Subunit Composition Determines the Single Channel Kinetics of the Epithelial Sodium Channel

We have further characterized at the single channel level the properties of epithelial sodium channels formed by coexpression of α with either wild-type β or γ subunits and α with carboxy-terminal truncated β (β(T)) or γ (γ(T)) subunits in Xenopus laevis oocytes. αβ and αβ(T) channels (9.6 and 8.7 pS, respectively, with 150 mM Li(+)) were found to be constitutively open. Only upon inclusion of 1 μM amiloride in the pipette solution could channel activity be resolved; both channel types had short open and closed times. Mean channel open probability (P (o)) for αβ was 0.54 and for αβ(T) was 0.50. In comparison, αγ and αγ(T) channels exhibited different kinetics: αγ channels (6.7 pS in Li(+)) had either long open times with short closings, resulting in a high P (o) (0.78), or short openings with long closed times, resulting in a low P (o) (0.16). The mean P (o) for all αγ channels was 0.48. αγ(T) (6.6 pS in Li(+)) behaved as a single population of channels with distinct kinetics: mean open time of 1.2 s and closed time of 0.4 s, with a mean P (o) of 0.6, similar to that of αγ. Inclusion of 0.1 μM amiloride in the pipette solution reduced the mean open time of αγ(T) to 151 ms without significantly altering the closed time.
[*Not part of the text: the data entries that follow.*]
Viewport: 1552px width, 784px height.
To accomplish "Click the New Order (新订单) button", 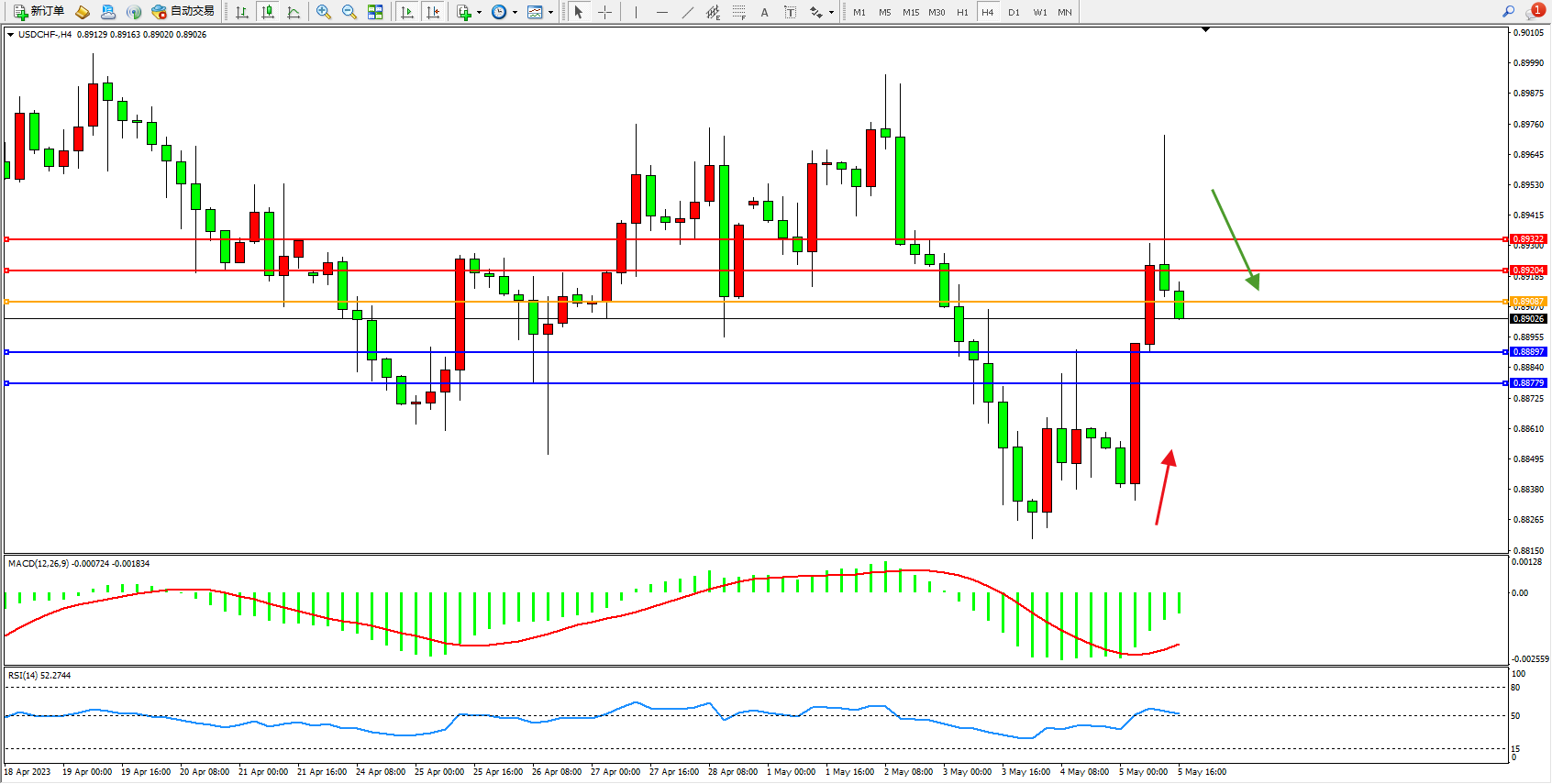I will (x=39, y=12).
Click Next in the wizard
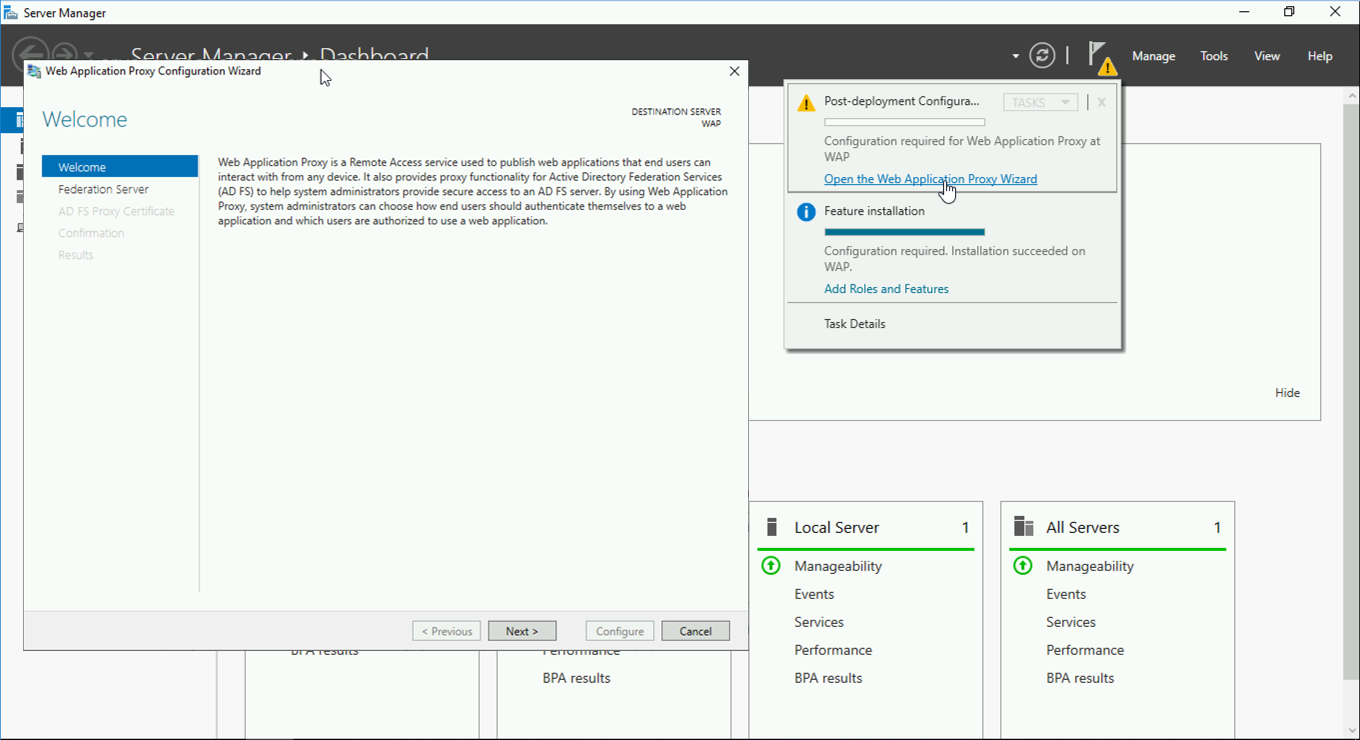This screenshot has height=740, width=1360. (522, 631)
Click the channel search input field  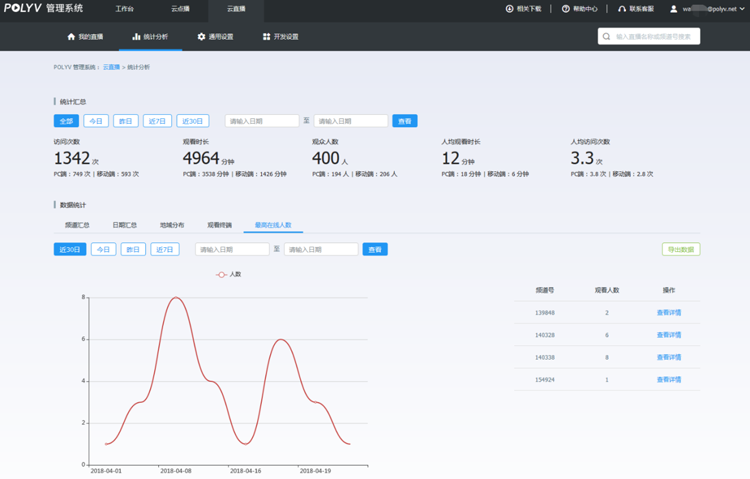pos(655,36)
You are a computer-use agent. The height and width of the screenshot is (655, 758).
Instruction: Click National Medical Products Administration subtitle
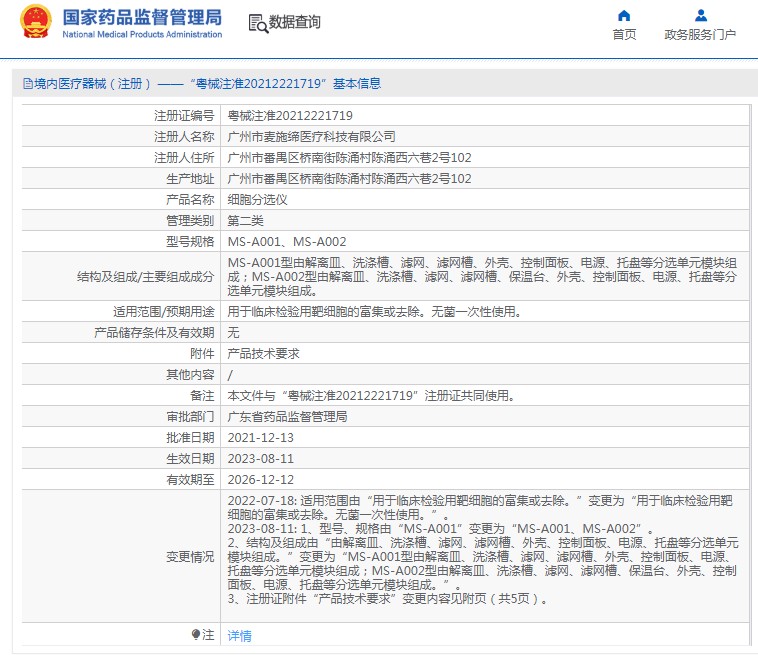click(x=142, y=35)
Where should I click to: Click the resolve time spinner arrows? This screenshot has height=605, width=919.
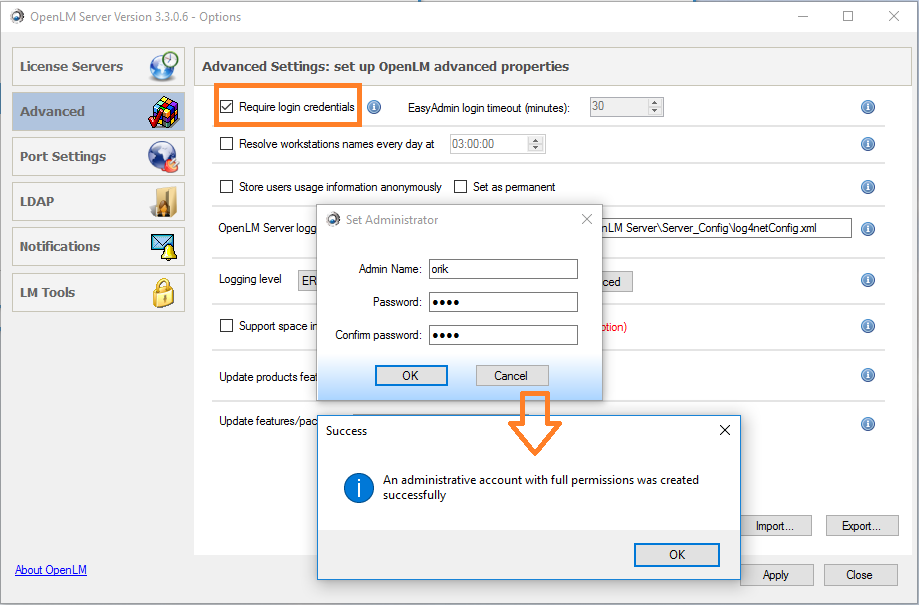click(x=536, y=144)
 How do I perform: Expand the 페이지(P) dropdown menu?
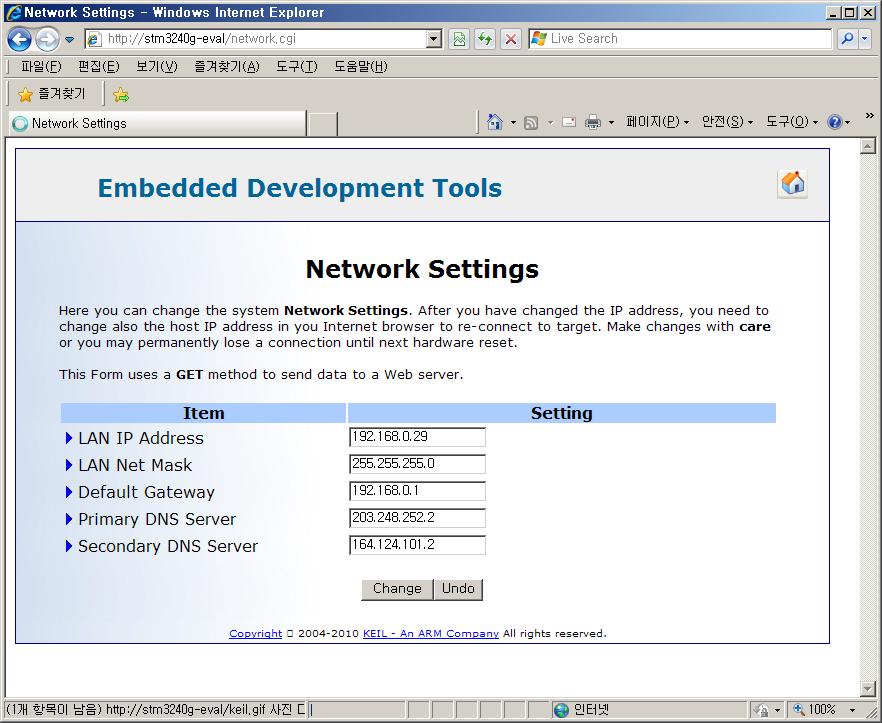click(657, 122)
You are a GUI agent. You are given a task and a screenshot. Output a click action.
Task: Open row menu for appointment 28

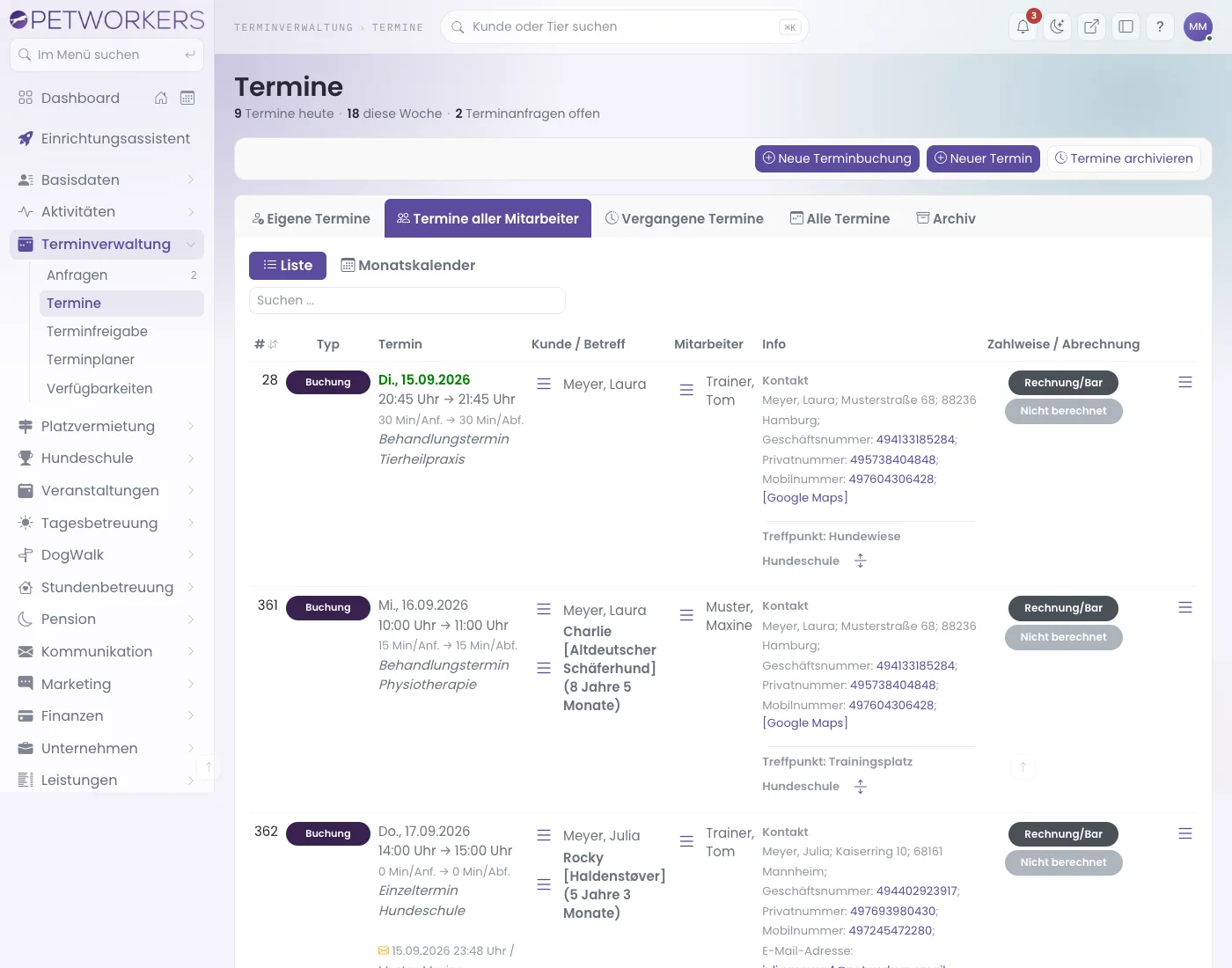1185,382
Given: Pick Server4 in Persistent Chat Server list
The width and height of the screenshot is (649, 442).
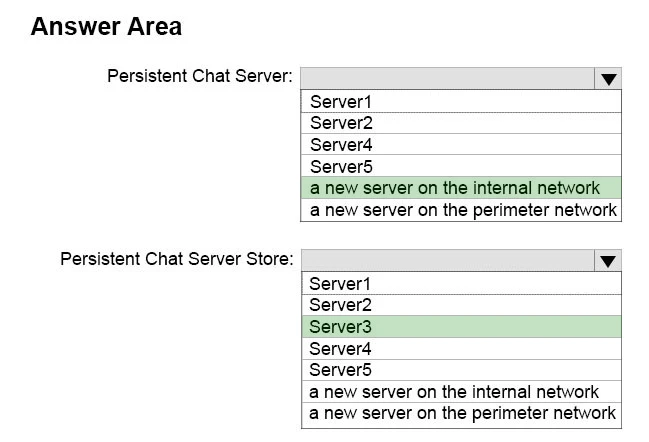Looking at the screenshot, I should pos(460,145).
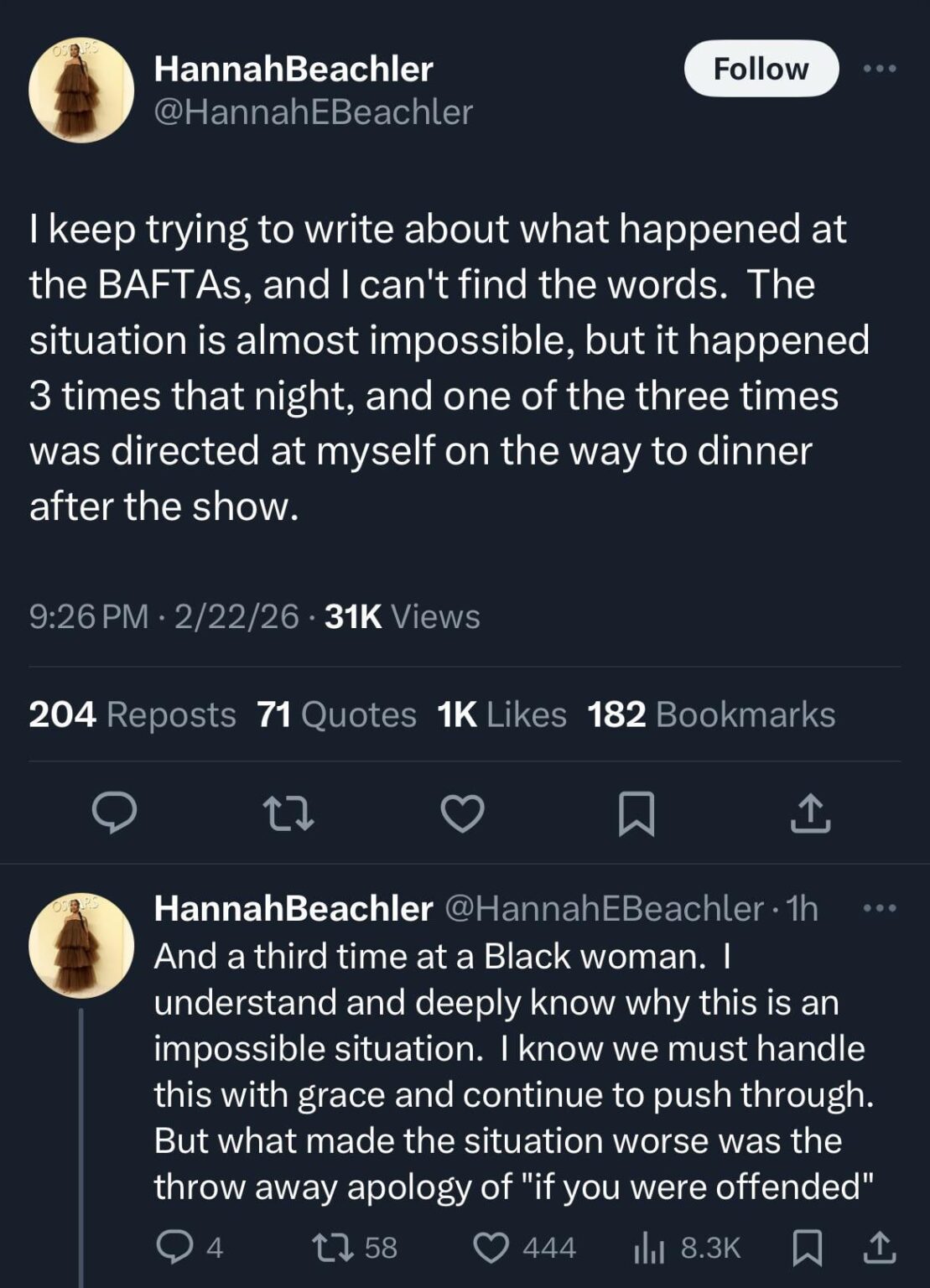
Task: Like the reply showing 444 likes
Action: coord(493,1247)
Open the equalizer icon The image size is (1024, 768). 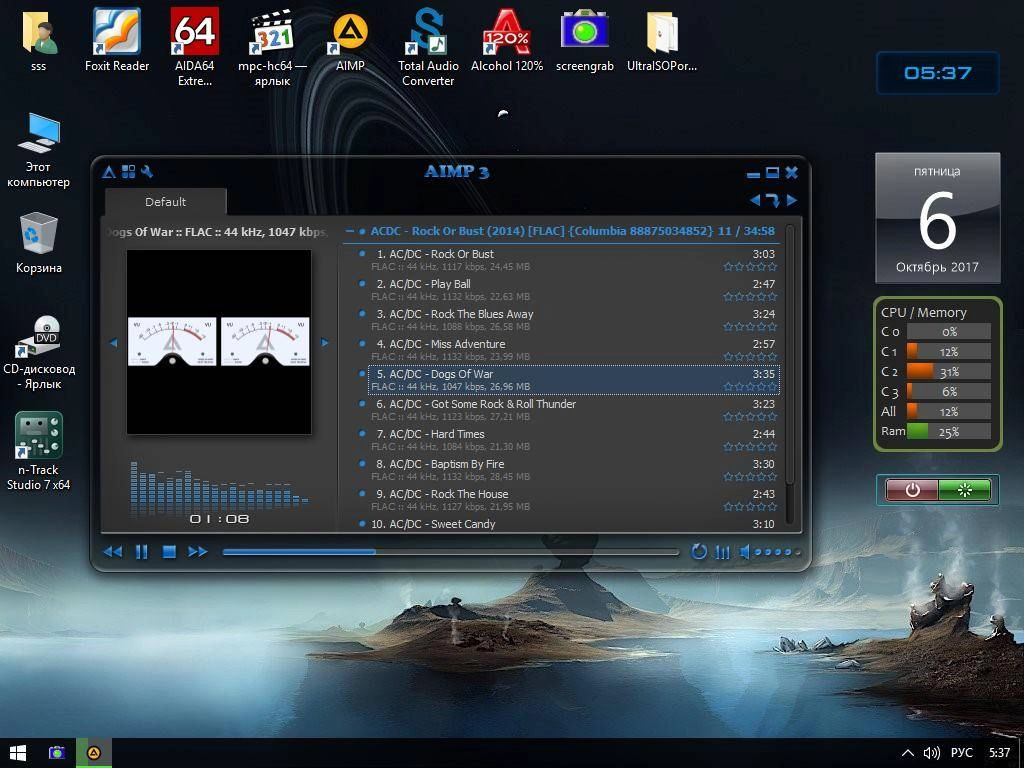722,552
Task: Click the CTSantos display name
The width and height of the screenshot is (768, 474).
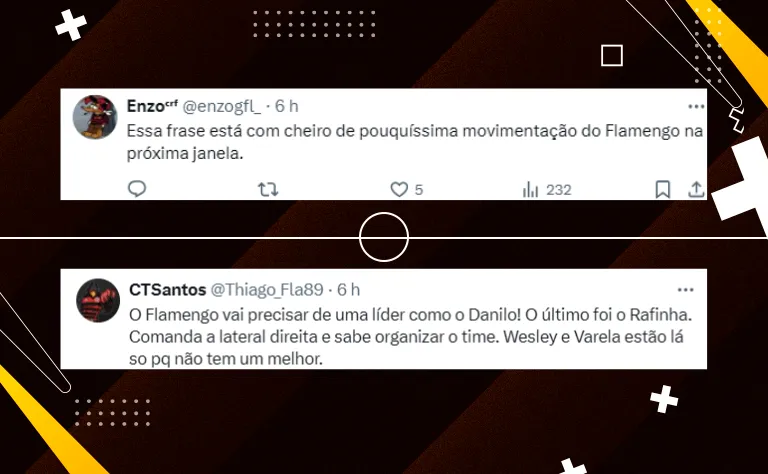Action: (168, 290)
We also examined the kinetics of amiloride block of αβ, αβ(T )(1 μM amiloride), and αγ(T) (0.1 μM amiloride) channels. αβ and αβ(T) had similar blocking and unblocking rate constants, whereas the unblocking rate constant for αγ(T) was 10-fold slower than αβ(T). Our results indicate that subunit composition of ENaC is a main determinant of P (o). In addition, channel kinetics and P (o) are not altered by carboxy-terminal deletion in the β subunit, whereas a similar deletion in the γ subunit affects channel kinetics but not P (o).